● **Work item**
Repeat the records below exactly, beginning at the first line and finishing with the line that contains "Task: Click the upload".

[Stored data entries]
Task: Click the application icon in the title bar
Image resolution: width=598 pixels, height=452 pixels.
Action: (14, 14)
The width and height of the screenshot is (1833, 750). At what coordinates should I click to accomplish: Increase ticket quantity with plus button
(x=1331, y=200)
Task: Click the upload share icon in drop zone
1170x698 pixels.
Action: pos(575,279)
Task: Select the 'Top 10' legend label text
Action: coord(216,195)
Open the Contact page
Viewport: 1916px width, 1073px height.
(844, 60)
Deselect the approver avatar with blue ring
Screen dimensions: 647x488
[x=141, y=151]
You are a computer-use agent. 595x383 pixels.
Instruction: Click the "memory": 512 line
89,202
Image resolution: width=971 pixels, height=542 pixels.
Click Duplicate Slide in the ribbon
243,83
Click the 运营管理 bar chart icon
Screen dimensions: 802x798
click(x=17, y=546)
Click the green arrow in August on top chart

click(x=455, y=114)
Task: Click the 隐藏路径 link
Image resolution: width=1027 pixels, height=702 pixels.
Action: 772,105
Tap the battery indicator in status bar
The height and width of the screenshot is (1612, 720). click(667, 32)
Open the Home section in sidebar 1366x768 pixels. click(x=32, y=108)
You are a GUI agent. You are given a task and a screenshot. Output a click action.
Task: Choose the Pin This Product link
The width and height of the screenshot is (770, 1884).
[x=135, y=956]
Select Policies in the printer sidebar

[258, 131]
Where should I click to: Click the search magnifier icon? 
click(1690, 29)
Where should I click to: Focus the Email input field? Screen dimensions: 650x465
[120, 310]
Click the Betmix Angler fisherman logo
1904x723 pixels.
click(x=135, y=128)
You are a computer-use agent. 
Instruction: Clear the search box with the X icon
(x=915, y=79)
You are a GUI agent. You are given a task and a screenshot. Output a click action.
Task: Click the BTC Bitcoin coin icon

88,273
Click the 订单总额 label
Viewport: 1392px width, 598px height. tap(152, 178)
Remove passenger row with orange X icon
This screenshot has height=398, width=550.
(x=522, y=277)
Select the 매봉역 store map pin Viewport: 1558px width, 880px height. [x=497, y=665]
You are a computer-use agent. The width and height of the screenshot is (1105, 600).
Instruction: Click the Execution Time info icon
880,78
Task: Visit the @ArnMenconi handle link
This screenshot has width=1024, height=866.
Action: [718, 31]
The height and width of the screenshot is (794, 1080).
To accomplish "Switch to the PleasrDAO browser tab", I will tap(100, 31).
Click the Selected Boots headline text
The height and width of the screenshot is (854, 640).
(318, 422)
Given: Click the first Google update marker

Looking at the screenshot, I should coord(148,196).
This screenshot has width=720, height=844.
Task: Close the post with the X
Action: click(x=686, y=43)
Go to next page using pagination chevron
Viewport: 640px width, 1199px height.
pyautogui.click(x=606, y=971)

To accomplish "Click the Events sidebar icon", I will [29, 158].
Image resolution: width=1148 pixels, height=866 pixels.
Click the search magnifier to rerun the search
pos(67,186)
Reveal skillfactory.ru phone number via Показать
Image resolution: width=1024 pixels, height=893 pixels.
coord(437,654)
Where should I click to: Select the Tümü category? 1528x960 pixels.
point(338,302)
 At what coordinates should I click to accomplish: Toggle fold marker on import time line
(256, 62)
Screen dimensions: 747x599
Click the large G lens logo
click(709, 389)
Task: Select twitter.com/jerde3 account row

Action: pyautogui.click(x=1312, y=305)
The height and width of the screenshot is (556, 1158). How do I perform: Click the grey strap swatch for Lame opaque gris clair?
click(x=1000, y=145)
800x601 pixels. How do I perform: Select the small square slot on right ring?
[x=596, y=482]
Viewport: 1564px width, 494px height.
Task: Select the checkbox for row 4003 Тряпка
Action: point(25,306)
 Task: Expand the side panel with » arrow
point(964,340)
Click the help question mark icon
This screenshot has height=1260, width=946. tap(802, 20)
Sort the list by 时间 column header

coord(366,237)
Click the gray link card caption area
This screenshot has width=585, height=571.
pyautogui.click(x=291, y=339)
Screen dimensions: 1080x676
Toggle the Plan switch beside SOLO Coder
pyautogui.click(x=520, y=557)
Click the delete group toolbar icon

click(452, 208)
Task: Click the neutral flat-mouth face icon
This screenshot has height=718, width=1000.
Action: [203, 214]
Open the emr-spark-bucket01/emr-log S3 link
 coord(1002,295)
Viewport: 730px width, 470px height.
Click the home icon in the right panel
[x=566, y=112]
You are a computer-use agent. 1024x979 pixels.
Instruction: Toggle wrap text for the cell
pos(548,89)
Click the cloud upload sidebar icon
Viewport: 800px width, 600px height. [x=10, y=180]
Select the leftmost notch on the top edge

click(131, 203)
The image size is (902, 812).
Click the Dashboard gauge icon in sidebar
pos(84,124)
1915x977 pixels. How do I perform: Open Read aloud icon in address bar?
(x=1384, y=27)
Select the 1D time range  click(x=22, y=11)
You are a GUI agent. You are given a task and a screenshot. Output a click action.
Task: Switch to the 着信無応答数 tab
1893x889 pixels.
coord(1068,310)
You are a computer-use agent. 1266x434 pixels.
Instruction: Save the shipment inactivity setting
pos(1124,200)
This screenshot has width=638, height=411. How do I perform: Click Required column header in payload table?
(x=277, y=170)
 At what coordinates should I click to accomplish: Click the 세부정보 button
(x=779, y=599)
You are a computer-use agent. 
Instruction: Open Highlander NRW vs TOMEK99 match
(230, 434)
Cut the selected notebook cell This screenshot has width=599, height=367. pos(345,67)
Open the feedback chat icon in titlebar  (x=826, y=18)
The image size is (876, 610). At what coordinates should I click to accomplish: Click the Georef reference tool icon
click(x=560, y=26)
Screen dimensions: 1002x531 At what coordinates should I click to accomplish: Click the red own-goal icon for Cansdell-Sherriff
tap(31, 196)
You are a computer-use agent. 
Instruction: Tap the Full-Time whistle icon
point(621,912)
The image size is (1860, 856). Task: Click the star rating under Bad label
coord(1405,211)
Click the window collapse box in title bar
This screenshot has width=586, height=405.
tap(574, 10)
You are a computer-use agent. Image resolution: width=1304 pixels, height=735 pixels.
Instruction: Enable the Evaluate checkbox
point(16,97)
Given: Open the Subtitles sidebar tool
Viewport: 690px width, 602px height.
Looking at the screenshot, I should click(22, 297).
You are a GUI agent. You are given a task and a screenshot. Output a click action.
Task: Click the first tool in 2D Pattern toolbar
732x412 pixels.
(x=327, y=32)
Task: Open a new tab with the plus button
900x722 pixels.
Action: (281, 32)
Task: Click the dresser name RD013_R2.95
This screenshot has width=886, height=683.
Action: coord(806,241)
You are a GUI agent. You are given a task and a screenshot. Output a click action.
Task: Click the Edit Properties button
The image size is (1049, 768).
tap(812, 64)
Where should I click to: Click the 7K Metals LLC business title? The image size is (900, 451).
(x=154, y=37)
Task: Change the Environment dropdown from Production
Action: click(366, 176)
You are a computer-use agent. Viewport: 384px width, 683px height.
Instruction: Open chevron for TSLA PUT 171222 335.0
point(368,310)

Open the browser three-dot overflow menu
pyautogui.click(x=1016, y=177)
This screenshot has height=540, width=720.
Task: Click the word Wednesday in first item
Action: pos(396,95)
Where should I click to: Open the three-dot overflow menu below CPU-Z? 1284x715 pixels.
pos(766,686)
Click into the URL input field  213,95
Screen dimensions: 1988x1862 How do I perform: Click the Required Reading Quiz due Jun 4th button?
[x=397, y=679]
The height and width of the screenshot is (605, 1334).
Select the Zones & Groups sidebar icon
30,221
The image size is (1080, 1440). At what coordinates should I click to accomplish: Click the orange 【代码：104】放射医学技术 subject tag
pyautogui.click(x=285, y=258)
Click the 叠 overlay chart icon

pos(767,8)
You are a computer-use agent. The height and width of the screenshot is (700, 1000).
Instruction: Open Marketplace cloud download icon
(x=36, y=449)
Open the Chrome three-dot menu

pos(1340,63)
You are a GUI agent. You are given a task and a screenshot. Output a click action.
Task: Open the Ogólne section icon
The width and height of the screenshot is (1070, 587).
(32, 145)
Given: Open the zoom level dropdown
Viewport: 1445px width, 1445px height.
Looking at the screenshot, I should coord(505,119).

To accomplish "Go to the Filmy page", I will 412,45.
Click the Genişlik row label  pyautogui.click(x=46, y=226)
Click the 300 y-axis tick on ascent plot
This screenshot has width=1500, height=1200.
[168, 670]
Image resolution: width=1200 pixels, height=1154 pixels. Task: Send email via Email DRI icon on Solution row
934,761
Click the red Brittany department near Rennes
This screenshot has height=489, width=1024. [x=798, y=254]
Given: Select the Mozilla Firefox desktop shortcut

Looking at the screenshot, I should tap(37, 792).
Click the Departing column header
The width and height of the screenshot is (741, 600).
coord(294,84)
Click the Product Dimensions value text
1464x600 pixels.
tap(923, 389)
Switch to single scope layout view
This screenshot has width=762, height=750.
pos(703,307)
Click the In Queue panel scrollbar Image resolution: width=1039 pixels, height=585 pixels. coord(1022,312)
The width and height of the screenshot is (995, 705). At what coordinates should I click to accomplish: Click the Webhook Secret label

● **Reply to the task**
Task: Click the application icon in the title bar
Image resolution: width=598 pixels, height=452 pixels.
Action: (14, 14)
The width and height of the screenshot is (1833, 750). At what coordinates should I click to accomplish: Increase ticket quantity with plus button
(x=1331, y=200)
Task: Click the upload share icon in drop zone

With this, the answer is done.